▸ Texto citado
★ ★ ★ ★

Criada pelo presidente do Senado, Rodrigo Pacheco (PSD-MG), dois dias após ele anunciar que não irá se candidatar à Presidência, a comissão de juristas escalada para atualizar a Lei do Impeachment deverá se debruçar, principalmente, sobre os ritos e procedimentos a serem adotados por congressistas nos casos de processos de afastamento de presidente da República, ministros de Estado, ministros do Supremo Tribunal Federal (STF) e o procurador-geral da República.

Presidido pelo ministro Ricardo Lewandowski, do STF, o grupo de 12 membros é formado por juristas, advogados e outros magistrados. O colegiado terá prazo de 180 dias para apresentar um anteprojeto para atualizar a Lei 1.079, de abril 1950, norma que define os chamados crimes de responsabilidade e regula o respectivo processo de julgamento.

O que não falta, segundo um dos integrantes da comissão ouvido pelo Valor, é inspiração para justificar a necessidade de reforma da legislação.

A mais urgente seria reduzir a discricionariedade do presidente da Câmara dos Deputados para determinar a abertura de processos de impeachment de presidente da República.

A situação atual é mencionada como exemplo de questão a ser enfrentada pela comissão. Aliado do presidente Jair Bolsonaro, o presidente da Câmara, Arthur Lira (PP-AL), convive em silêncio com mais de 140 pedidos de impeachment protocolados.

Um processo contra Bolsonaro só anda se Lira der aval. Não há norma, porém, que obrigue o presidente da Câmara a sequer se manifestar sobre os pedidos protocolados. Nem norma que faça os pedidos caducarem.

Com isso, Lira fica com o poder de impedir o início de qualquer processo contra Bolsonaro ou desencadeá-lo no momento que lhe parecer mais conveniente.

É uma regra que, na definição de alguns, representa uma “faca no pescoço” do presidente da República, situação que confere enorme poder político ao presidente da Câmara.

A preocupação foi manifestada pelo próprio Rodrigo Pacheco na cerimônia de instalação da comissão de atualização do Lei do Impeachment, no dia 11.

Pacheco afirmou que a revisão da legislação é importante para que o impeachment não siga como um elemento gerador de crise. “Se abalos e sobressaltos fazem parte da dinâmica política, a figura do impeachment não deve operar como fator de seu agravamento”, afirmou.

O diagnóstico comum na comissão é de que, “pouco racional”, a legislação prestes a completar 72 anos transformou-se em indutora de desestabilização.

Tem descrições muito abertas e genéricas de crimes – o que também representa risco constante para o presidente da República – e não resultou em procedimentos similares nas duas experiências brasileiras de impeachment desde sua criação: em 1992, com Fernando Collor, e em 2016, com Dilma Rousseff.

Outra questão a ser enfrentada pela comissão é a de prazos. A ideia é evitar que processos deixem de ser abertos simplesmente porque falta pouco tempo para a conclusão de um mandato.

Seis anos atrás, Lewandowski presidiu a sessão de julgamento do Senado que determinou o impeachment de Dilma Rousseff.

Entre as novidades emanada daquele processo foi o afastamento da presidente sem a cassação de seus direitos políticos por oito anos, como ocorrera com Collor 24 anos antes.

Foi essa diferenciação, resultado de uma articulação política de bastidor desencadeada ao longo do processo, que permitiu que Dilma disputasse eleição para o Senado dois anos depois – pleito em que terminou derrotada.

Outro personagem que atuou no impeachment de Dilma e hoje faz parte do colegiado de reforma da Lei é o ministro do Tribunal de Contas da União (TCU) Antonio Anastasia, ex-governador de Minas Gerais.

Anastasia era senador em 2016 e atuou como relator do processo de Dilma na Casa.

Entre outros, também fazem parte do colegiado o professor Heleno Torres, da Faculdade de Direito da USP, o ministro Rogério Schietti Machado Cruz, do Superior Tribunal de Justiça (STJ), o ex-presidente da Ordem dos Advogados do Brasil (OAB) Marcus Vinicius Furtado Coêlho e o advogado Pierpaolo Bottini.

★ ★ ★ ★

▸ Dados fornecidos
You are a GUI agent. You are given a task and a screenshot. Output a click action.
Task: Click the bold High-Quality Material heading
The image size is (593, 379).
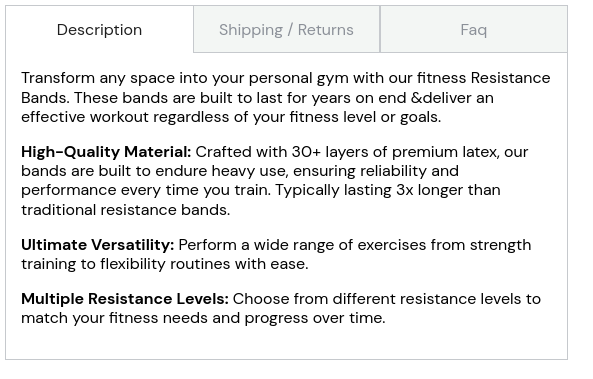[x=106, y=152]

★ ★ ★ ★

▸ Detalhes da tarefa
Pode reescrever o trecho do texto sobre a Lei do Impeachment de "Seis anos atrás, Lewandowski" a "de Minas Gerais.", trocando "Collor" por "Fernando Collor"? A listagem é um material à parte, sem relação com o texto citado.

▸ Solução escrita
Seis anos atrás, Lewandowski presidiu a sessão de julgamento do Senado que determinou o impeachment de Dilma Rousseff.

Entre as novidades emanada daquele processo foi o afastamento da presidente sem a cassação de seus direitos políticos por oito anos, como ocorrera com Fernando Collor 24 anos antes.

Foi essa diferenciação, resultado de uma articulação política de bastidor desencadeada ao longo do processo, que permitiu que Dilma disputasse eleição para o Senado dois anos depois – pleito em que terminou derrotada.

Outro personagem que atuou no impeachment de Dilma e hoje faz parte do colegiado de reforma da Lei é o ministro do Tribunal de Contas da União (TCU) Antonio Anastasia, ex-governador de Minas Gerais.